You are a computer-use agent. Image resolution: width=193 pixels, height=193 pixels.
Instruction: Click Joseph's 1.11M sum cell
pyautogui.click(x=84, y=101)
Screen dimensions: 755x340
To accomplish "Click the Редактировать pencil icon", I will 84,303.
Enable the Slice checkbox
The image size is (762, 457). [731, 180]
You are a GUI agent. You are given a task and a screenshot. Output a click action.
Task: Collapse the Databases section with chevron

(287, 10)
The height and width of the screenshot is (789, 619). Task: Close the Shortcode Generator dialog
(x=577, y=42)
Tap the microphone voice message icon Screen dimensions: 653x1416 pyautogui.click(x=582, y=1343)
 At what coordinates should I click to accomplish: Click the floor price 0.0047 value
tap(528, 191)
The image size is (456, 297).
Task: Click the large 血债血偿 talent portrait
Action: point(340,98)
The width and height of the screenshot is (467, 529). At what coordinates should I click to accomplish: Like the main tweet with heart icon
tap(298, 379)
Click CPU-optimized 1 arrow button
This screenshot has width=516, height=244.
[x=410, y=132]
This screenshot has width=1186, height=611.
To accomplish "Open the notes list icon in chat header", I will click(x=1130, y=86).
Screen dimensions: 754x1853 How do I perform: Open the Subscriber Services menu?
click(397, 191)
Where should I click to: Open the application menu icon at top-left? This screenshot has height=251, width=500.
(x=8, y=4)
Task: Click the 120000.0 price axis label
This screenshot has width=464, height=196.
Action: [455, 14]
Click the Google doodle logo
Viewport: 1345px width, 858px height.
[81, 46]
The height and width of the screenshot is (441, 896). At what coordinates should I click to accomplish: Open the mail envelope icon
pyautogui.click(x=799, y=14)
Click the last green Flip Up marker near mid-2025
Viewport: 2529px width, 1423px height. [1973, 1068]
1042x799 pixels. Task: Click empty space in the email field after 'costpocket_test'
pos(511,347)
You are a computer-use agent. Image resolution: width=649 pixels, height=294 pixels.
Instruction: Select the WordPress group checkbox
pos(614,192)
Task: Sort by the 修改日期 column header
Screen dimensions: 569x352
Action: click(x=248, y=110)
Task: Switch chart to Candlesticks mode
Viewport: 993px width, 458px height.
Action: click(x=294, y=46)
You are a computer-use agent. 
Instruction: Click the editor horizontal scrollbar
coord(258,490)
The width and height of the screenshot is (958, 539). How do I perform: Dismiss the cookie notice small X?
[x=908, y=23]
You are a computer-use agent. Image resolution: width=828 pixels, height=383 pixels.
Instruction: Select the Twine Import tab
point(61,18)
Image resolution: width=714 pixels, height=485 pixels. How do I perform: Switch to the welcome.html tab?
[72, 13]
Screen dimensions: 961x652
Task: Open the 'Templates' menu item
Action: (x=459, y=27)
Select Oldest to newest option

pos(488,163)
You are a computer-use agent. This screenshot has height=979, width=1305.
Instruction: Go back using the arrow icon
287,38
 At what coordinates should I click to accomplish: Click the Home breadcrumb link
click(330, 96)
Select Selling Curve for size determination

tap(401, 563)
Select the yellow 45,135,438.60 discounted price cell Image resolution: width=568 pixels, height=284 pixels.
· · ·
Aim
Transcribe the items word for word, beginning at the first line and ending after the line that contains "will click(x=1130, y=86).".

Exercise response
You are a computer-use agent. Image resolution: width=193 pixels, height=193 pixels.
Instruction: Click Joseph's 1.11M sum cell
pyautogui.click(x=84, y=101)
Screen dimensions: 755x340
To accomplish "Click the Редактировать pencil icon", I will 84,303.
Enable the Slice checkbox
The image size is (762, 457). [731, 180]
You are a GUI agent. You are given a task and a screenshot. Output a click action.
Task: Collapse the Databases section with chevron

(287, 10)
The height and width of the screenshot is (789, 619). Task: Close the Shortcode Generator dialog
(x=577, y=42)
Tap the microphone voice message icon Screen dimensions: 653x1416 pyautogui.click(x=582, y=1343)
 At what coordinates should I click to accomplish: Click the floor price 0.0047 value
tap(528, 191)
The image size is (456, 297).
Task: Click the large 血债血偿 talent portrait
Action: point(340,98)
The width and height of the screenshot is (467, 529). At what coordinates should I click to accomplish: Like the main tweet with heart icon
tap(298, 379)
Click CPU-optimized 1 arrow button
This screenshot has width=516, height=244.
[x=410, y=132]
This screenshot has width=1186, height=611.
To accomplish "Open the notes list icon in chat header", I will click(x=1130, y=86).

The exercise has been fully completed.